As the study reveals, the UK government has promised, but not reported, £810 billion in pensions, plus £25 billion to other publicly funded interests like hospitals, schools and roads. The report also says that the government does not account for the £18 billion owed by the national utility Network Rail.

“The public has a right to know the true extent of the liabilities which future generations of taxpayers will have to meet,” say authors Stephen Hammond, the shadow transport minister, and Brooks Newmark, a Conservative member of the Treasury Select Committee. “Action to control the debt that is being incurred for future generations cannot be taken without an honest assessment of its true extent.”

However, people who want the government to officially recognize and report its true debt should be careful what they wish for.

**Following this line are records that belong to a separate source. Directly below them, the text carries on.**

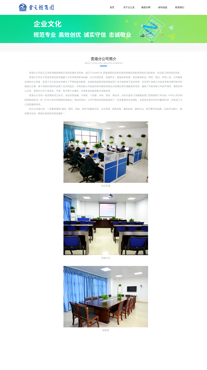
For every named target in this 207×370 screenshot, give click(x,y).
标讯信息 (162, 7)
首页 (112, 7)
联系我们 (179, 7)
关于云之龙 (129, 7)
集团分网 (145, 7)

If the UK government suddenly tripled its official debt, with one stroke the debt would become approximately as much as the nation’s entire gross domestic product (the total value of all goods and services produced in the country). Consequently, the UK’s credit rating would probably be significantly downgraded and the government would be forced to jack up interest rates (possibly by several percentage points) to continue to attract lenders. The end result would likely be sharply higher interest rates for all Brits, as well as rising future national debt interest payments.

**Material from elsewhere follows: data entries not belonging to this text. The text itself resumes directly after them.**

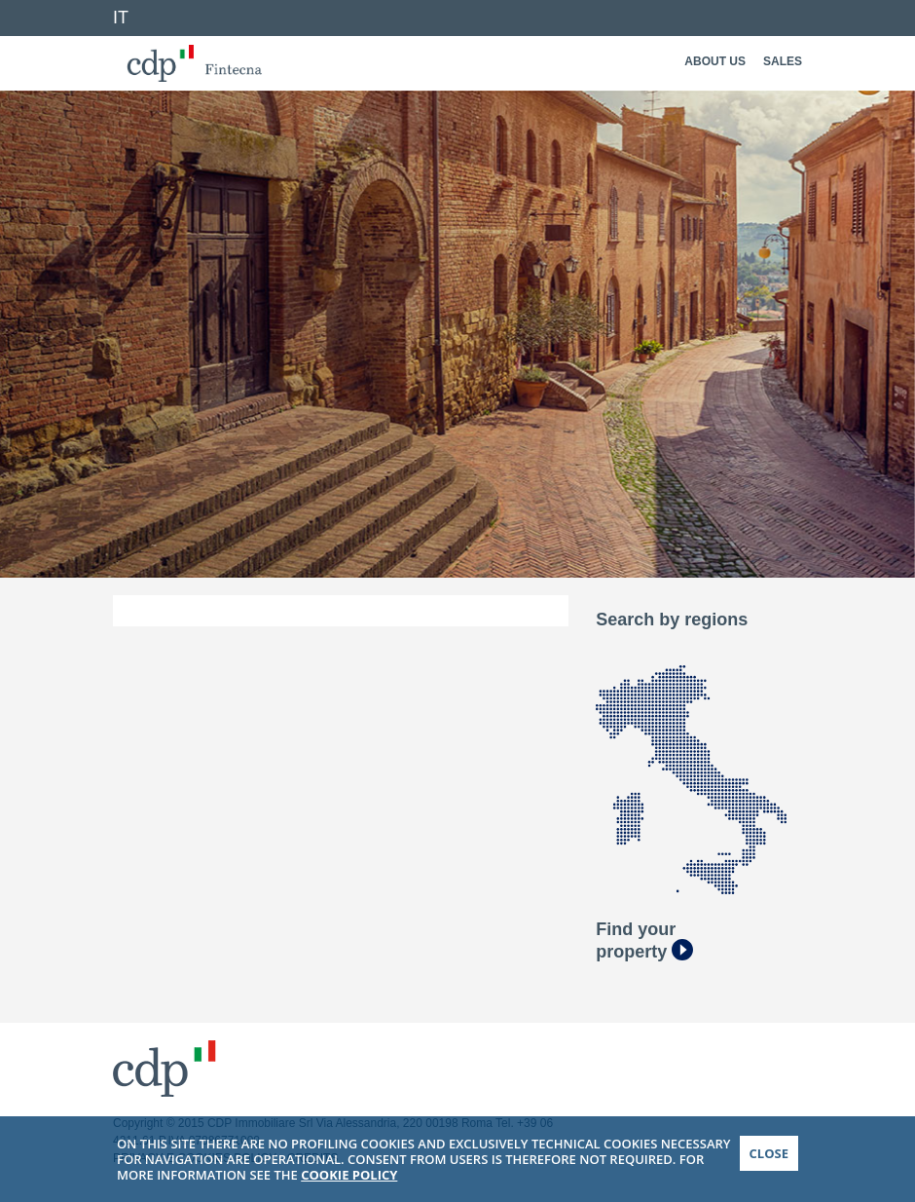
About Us (715, 61)
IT (120, 17)
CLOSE (769, 1159)
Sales (782, 61)
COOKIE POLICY (349, 1180)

By not reporting the true nature of Britain’s national debt, the government postpones the day of reckoning—for a little while, anyway.

But Britain is not alone in misrepresenting its liabilities—America is in the same boat. If America were to officially report its Social Security, pension and Medicare liabilities, the true U.S. national debt would be not the $8.6 trillion it officially acknowledges, but close to $53 trillion—four times the value of all the goods and services produced in America for a full year! Like Britain, America cannot afford to officially recognize its promises.

However, debts do not go hidden forever—eventually it is time to pay the piper. For example, the baby boomers are approaching retirement. In America, the first ones begin to retire in 2008; with rapidly increasing retiree numbers thereafter. As boomers retire, they will legitimately expect to receive the benefits they were promised and taxed for.

What will be the final result of the massive debts incurred by the British and U.S. administrations?

Historically, when governments are faced with massive and growing debts they tend to take the way out that is politically most palpable, the way that causes the least immediate voter backlash. In this case it means that instead of cutting services, slashing retirement pensions and Social Security benefits, the government will probably inflate its way out. It will just create the money needed to pay the debts.

Of course, creating money has many negative consequences as well, but sometimes it can be hidden longer. Yet the end result is always the same: falling currency, destroyed savings, rising prices and an all-around lower standard of living.

The days of pretending that this problem doesn’t exist are rapidly becoming untenable. Will you be protected from the coming economic fallout?